Compared with other brands in this field, KUKA robots have obvious advantages. Among the four major industrial robot families, KUKA is the most successful application in the automotive industry in the world, with the highest market share and the largest sales in China; Welding, gluing, handling, assembly, edging, laser welding, stamping, final assembly and other links in the car factory; KUKA industrial robots are maintained and updated every 2 years on average, and they are not broken in 7 to 8 years. They have extremely high reliability and greatly It reduces the cost of use and investment for the enterprise; KUKA industrial robots have great advantages in product structure, among which medium-sized robots can basically complete 95% of the work in the welding workshop; KUKA robots also have innovations in materials to make them lightweight, Aluminum alloy is used as the material; KUKA robots currently have more than 150,000 installed capacity worldwide.

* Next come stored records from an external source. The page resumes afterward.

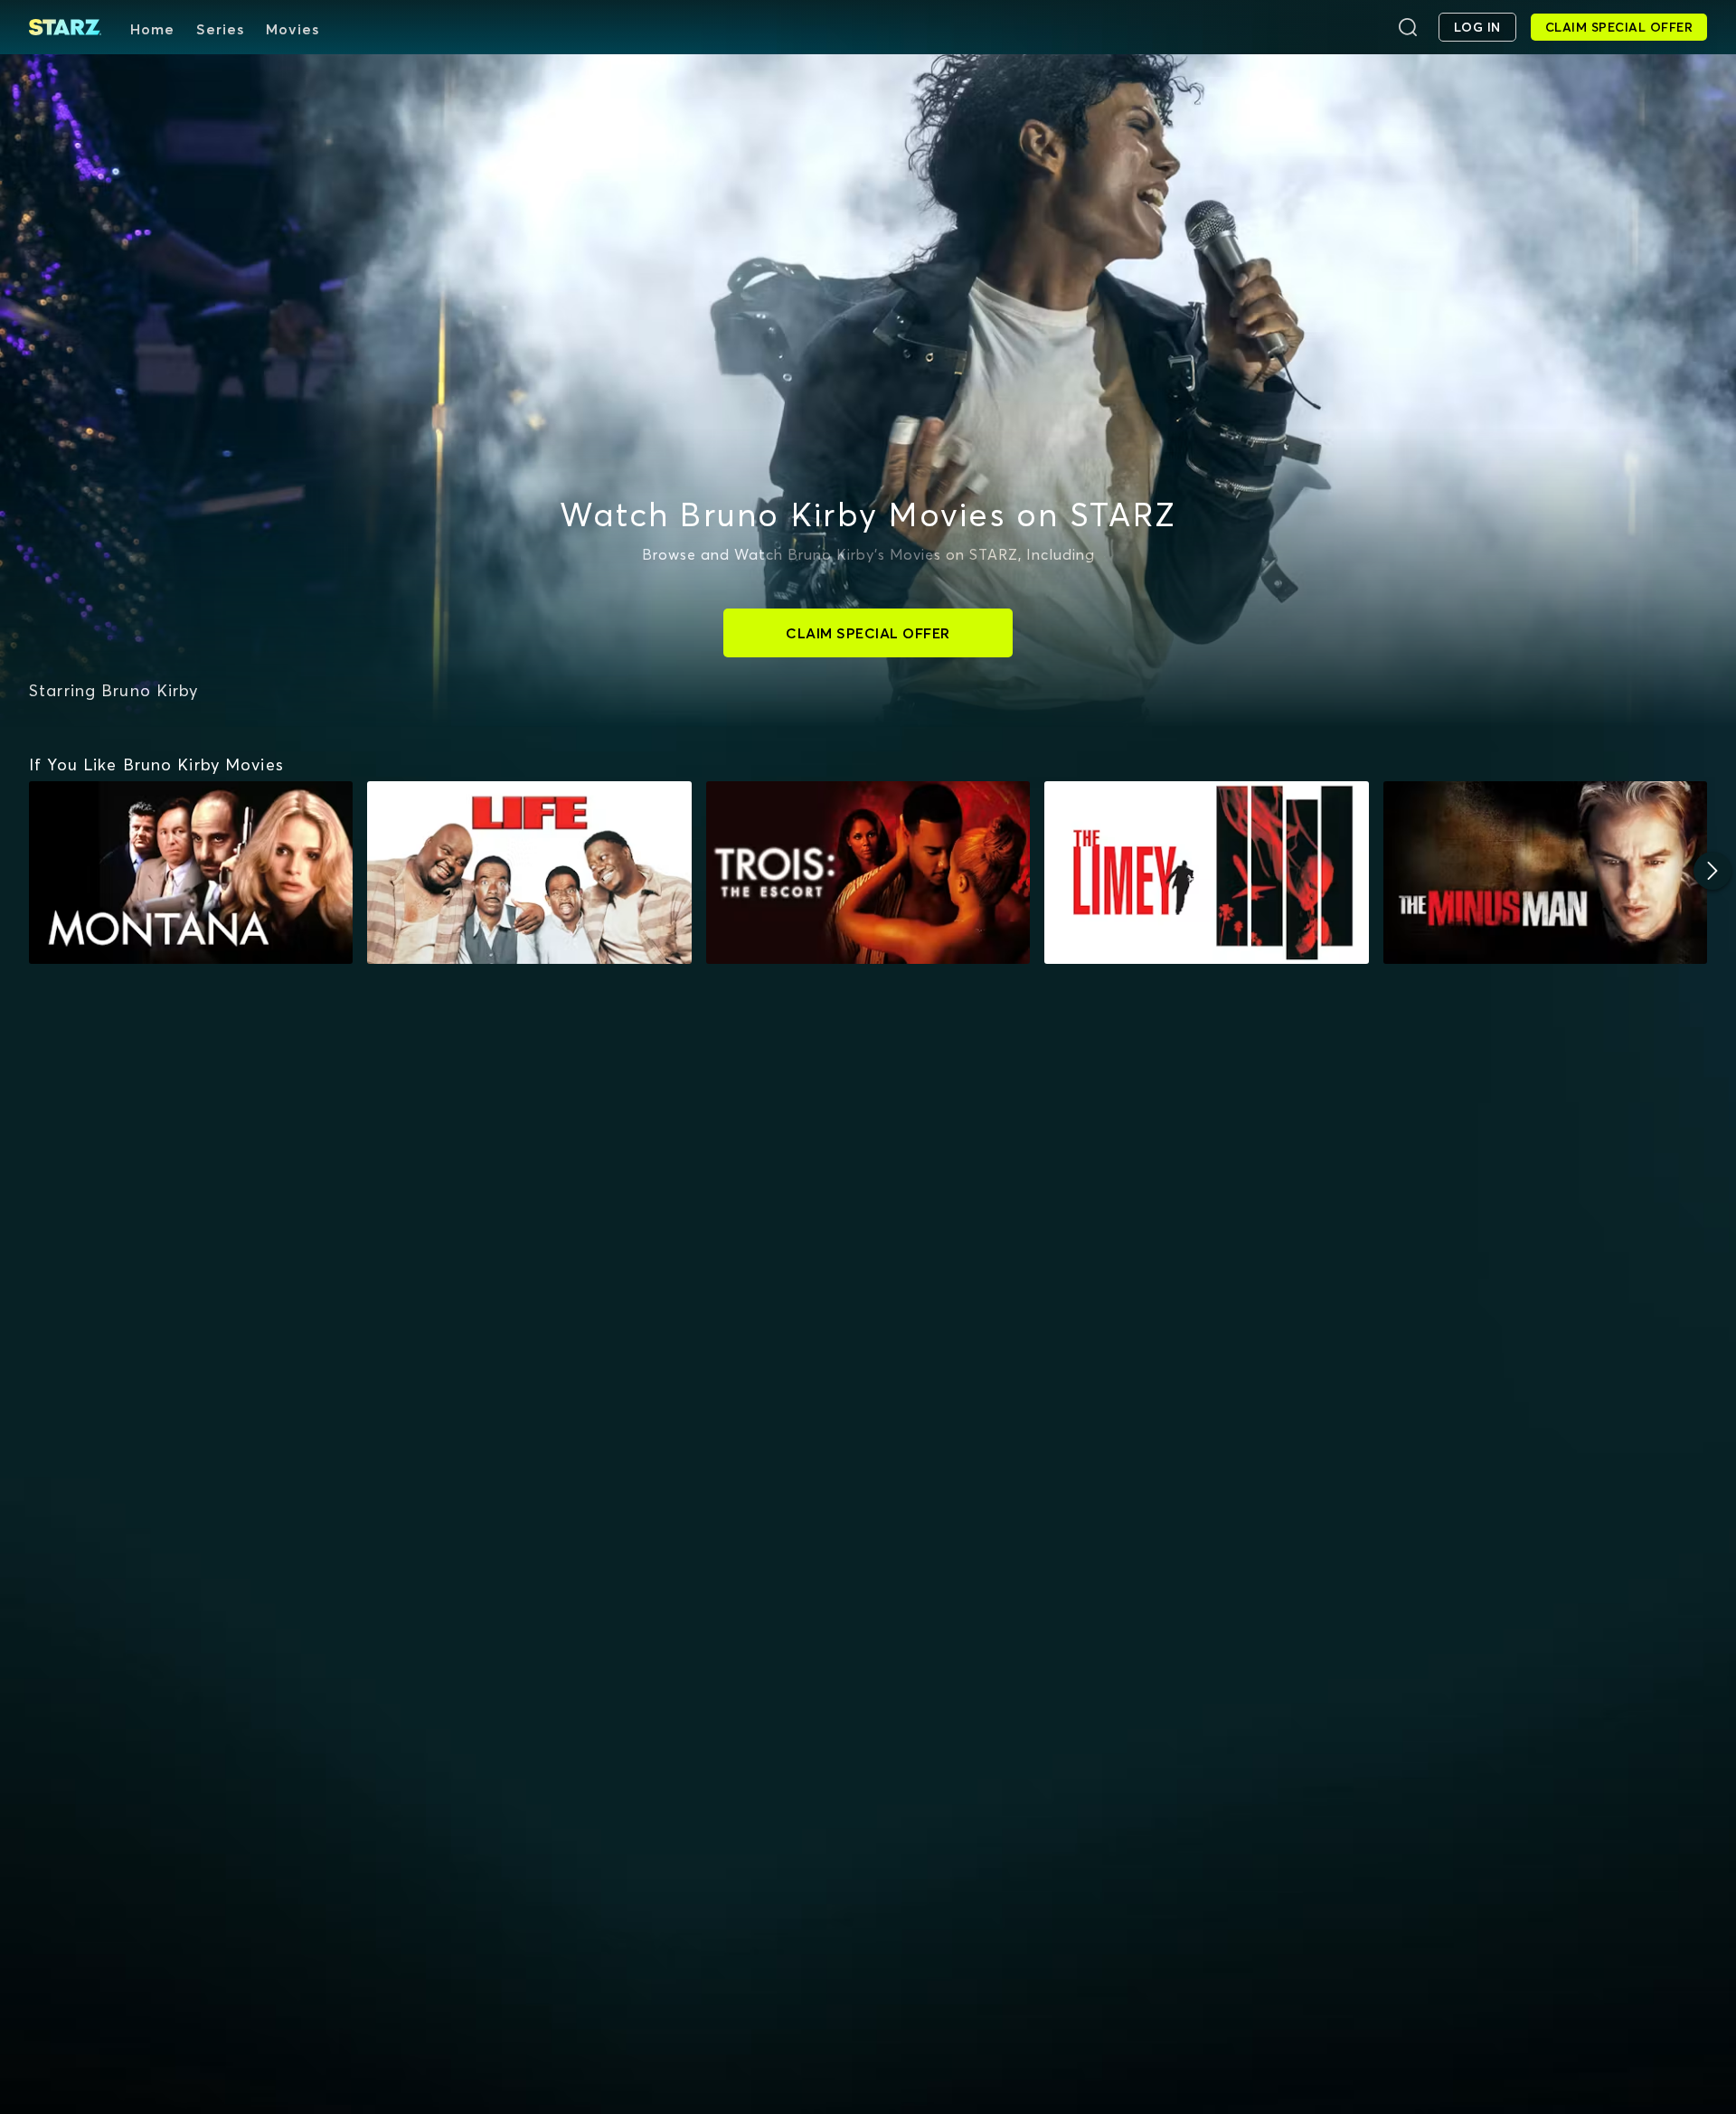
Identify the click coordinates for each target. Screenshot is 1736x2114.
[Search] (1408, 27)
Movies (292, 29)
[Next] (1712, 871)
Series (220, 29)
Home (152, 29)
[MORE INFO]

As of the end of August 2015, the number of orders for KUKA robots in China has exceeded the number of orders in 2014. Compared with human beings, the quality and stability of auto parts produced by industrial robots are higher. At the same time, human beings are freed from dangerous, repetitive, and heavy work to participate in more advanced intelligent research and development.

KUKA Robot (Shanghai) Co., Ltd. was established in 2000. KUKA’s industrial robots have installed more than 150,000 industrial robots around the world so far. The company manufactures five- and six-axis robots with payload capacities ranging from 3kg to 1300kg and working envelopes ranging from 635mm to 3900mm, all controlled by a computer-based control platform. KUKA robots are widely used in industries such as instruments, automobiles, aerospace, consumer products, logistics, food, pharmaceuticals, medicine, casting, and plastics. Mainly used in material handling, machine tool loading, assembly, packaging, stacking, welding, surface finishing and other fields.

KUKA robots are widely used in today’s industrial production fields, most representatively in the automotive industry. The application of KUKA industrial robots in the automotive field accounts for 50% to 60% of all business.